#### [Task to carry out]
Only the lines from the one containing "Image resolution: width=907" to the end of the data are wanted; print them exactly as they appear.

== Dataset

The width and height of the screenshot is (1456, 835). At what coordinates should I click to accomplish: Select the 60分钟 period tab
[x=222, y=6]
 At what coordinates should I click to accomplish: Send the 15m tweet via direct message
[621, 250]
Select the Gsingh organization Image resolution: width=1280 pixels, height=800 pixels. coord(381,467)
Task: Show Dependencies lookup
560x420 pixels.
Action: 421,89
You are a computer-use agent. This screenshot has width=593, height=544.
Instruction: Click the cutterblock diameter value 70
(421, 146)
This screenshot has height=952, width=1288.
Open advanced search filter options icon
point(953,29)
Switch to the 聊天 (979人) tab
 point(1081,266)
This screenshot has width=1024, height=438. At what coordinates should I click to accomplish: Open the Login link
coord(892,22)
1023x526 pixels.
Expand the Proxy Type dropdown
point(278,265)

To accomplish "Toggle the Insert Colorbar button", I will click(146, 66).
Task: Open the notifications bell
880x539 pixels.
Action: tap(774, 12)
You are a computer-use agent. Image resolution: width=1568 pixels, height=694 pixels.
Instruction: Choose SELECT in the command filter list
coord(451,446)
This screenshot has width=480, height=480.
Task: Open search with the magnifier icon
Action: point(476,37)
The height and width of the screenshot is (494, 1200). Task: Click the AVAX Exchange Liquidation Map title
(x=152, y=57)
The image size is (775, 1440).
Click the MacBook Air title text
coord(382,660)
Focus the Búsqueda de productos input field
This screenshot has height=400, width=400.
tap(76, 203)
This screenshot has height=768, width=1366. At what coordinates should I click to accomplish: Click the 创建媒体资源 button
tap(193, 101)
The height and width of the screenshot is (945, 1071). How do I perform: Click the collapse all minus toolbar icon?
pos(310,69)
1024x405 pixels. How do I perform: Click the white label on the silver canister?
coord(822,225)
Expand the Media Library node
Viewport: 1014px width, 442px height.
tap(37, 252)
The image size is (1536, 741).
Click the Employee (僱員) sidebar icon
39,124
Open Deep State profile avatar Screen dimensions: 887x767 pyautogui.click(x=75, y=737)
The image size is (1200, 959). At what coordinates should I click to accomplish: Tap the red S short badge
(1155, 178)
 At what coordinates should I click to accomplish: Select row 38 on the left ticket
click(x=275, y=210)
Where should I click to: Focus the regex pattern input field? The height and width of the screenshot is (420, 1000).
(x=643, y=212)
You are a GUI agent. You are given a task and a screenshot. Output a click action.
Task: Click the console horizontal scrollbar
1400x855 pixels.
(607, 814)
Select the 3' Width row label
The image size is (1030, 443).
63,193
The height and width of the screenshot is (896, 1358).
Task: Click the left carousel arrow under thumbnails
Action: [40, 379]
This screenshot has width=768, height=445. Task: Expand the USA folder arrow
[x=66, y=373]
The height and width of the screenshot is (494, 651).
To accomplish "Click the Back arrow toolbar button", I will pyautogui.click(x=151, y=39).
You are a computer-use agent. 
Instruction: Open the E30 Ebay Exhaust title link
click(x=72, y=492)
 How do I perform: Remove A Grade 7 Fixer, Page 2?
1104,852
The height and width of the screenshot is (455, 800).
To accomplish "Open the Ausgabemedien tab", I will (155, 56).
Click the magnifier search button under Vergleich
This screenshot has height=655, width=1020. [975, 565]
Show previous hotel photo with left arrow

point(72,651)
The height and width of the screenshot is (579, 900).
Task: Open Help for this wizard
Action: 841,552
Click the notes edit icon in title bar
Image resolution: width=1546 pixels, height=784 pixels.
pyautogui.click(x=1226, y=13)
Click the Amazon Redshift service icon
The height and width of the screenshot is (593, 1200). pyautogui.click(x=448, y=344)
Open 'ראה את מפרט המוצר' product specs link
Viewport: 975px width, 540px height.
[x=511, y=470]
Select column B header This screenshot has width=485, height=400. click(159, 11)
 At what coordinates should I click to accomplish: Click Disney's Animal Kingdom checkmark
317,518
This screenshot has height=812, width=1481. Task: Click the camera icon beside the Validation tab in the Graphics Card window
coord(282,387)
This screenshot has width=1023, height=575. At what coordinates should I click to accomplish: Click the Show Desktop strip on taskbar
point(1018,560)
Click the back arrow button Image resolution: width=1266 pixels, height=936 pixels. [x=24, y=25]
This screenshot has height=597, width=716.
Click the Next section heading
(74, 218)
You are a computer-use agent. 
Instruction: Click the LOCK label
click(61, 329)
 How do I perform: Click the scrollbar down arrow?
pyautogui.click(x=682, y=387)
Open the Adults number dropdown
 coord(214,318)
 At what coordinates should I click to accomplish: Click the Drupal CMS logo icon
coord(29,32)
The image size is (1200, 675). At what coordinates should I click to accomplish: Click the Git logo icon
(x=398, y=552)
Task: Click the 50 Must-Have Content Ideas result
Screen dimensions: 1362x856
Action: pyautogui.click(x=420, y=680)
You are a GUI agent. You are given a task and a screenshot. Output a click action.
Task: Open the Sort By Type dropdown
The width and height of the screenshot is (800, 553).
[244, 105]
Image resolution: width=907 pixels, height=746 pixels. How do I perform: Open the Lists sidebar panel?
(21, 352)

====

#### [Written reply]
Image resolution: width=907 pixels, height=746 pixels. How do I perform: Open the Lists sidebar panel?
(21, 352)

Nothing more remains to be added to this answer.